Studio album by Buck-Tick
- Released: June 23, 1993
- Recorded: February 20 – April 30, 1993
- Studios: Sound Sky Studio, Tokyo
- Genres: Post-punk; industrial rock;
- Length: 61:56
- Languages: Japanese, English
- Label: Victor
- Producers: Hitoshi Hiruma and Buck-Tick

Buck-Tick chronology
| Kurutta Taiyou (1991) | Darker Than Darkness: Style 93 (1993) | Six/Nine (1995) |

Singles from Darker Than Darkness: Style 93
- "Dress" Released: May 21, 1993; "Die" Released: October 21, 1993; "Dress (Bloody Trinity Mix)" Released: April 2, 2005;

= Darker Than Darkness: Style 93 =

Darker Than Darkness: Style 93 is the seventh studio album by the Japanese rock band Buck-Tick.
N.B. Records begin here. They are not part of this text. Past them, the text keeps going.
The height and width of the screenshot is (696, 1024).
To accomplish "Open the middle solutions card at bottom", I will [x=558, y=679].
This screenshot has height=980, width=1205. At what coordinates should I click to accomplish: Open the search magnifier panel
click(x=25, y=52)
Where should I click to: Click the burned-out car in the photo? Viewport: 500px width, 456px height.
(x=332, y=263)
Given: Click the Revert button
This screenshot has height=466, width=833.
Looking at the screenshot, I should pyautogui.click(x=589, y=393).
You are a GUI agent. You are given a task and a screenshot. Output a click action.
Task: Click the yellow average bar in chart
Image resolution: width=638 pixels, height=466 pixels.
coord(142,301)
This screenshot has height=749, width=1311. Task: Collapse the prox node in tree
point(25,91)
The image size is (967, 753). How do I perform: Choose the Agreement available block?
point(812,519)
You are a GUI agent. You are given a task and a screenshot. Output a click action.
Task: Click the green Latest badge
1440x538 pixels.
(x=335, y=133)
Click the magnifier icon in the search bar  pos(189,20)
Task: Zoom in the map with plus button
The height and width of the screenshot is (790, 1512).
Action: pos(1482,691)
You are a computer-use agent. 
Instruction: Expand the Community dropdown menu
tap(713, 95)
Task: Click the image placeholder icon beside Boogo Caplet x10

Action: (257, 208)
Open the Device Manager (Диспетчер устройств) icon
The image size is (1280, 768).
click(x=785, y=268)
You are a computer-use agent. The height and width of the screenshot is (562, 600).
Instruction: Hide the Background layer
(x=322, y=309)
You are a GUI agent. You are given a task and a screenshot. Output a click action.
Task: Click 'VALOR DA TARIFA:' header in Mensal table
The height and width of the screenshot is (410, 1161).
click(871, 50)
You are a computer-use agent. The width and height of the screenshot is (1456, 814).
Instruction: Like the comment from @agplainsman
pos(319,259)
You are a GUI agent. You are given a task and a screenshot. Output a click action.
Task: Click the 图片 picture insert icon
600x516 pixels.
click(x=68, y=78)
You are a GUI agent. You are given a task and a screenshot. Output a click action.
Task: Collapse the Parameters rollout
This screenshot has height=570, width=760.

It was released on June 23, 1993, through Victor Entertainment. The album peaked at number two on the Oricon chart, became a certified gold seller by July 1993, and subsequently sold 213,260 copies. Darker Than Darkness: Style 93 was digitally remastered and re-released on September 19, 2002, with two bonus tracks. It was remastered and re-released again on September 5, 2007. "Dress" was remixed and used as the opening theme for the anime Trinity Blood (2005), this version was also released as a single. The album was named one of the top albums from 1989 to 1998 in a 2004 issue of the music magazine Band Yarouze.

==Track listing==

| No. | Title | Length |
|---|---|---|
| 1. | "Kirameki no Naka de..." (キラメキの中で...) | 4:41 |
| 2. | "Deep Slow" | 4:32 |
| 3. | "Yuuwaku" (誘惑; music written by Hidehiko Hoshino) | 5:58 |
| 4. | "Ao no Sekai" (青の世界) | 4:57 |
| 5. | "Kamikaze" (神風; lyrics written by Imai) | 4:45 |
| 6. | "Zero" | 4:05 |
| 7. | "Dress" (ドレス; music written by Hoshino) | 6:22 |
| 8. | "Lion" | 4:31 |
| 9. | "Madman Blues (Minashigo no Yuuutsu)" (Madman Blues -ミナシ児ノ憂鬱-; lyrics written by Imai) | 5:12 |
| 10. | "Die" | 4:34 |
| 93. | "D.T.D" (hidden track) | 6:42 |
| Total length: |  | 61:56 |

2002 digital remaster
| No. | Title | Length |
|---|---|---|
| 11. | "D.T.D" | 6:42 |
| 12. | "Dress" (Aux Send Mix) | 7:41 |
| 13. | "Die" (live) | 5:25 |

==Personnel==
- Atsushi Sakurai – lead vocals
- Hisashi Imai – lead guitar, backing vocals, lead vocals on "Madman Blues"
- Hidehiko Hoshino – rhythm guitar, keyboards, synthesizers, backing vocals, piano
- Yutaka Higuchi – bass guitar
- Toll Yagami – drums, percussion

Additional performers
- Rie Hamada – backing vocals on "Dress"
- Kazutoshi Yokoyama – backing vocals on "Dress" and "Kirameki no Naka De"

Production
- Hitoshi Hiruma – producer, recording, mixing
- Buck-Tick – producers
- Osamu Takagi; Takafumi Muraki – executive producers
- Shigetoshi Naitoh; Takahiro Uchida – engineer
- Hirohito Fujishima; Katsumi Moriya – assistant engineers
- Ken Sakaguchi – cover art, graphic design
- M. Hasui – photography

==Notes==
- On the originally released 1993 CD, after track ten it skips to track #75, titled "Not T Dise", after that the CD skips to track #84, titled "Kirameki no Naka de" and finally after that, it skips to track #93, titled "D-T-D". The names of these hidden bonus tracks were only given in a magazine published at the time. The digital remaster release includes "D-T-D" (credited; lyrics: Sakurai, music: Imai), but not "Not T Dise" or "Kirameki no Naka de".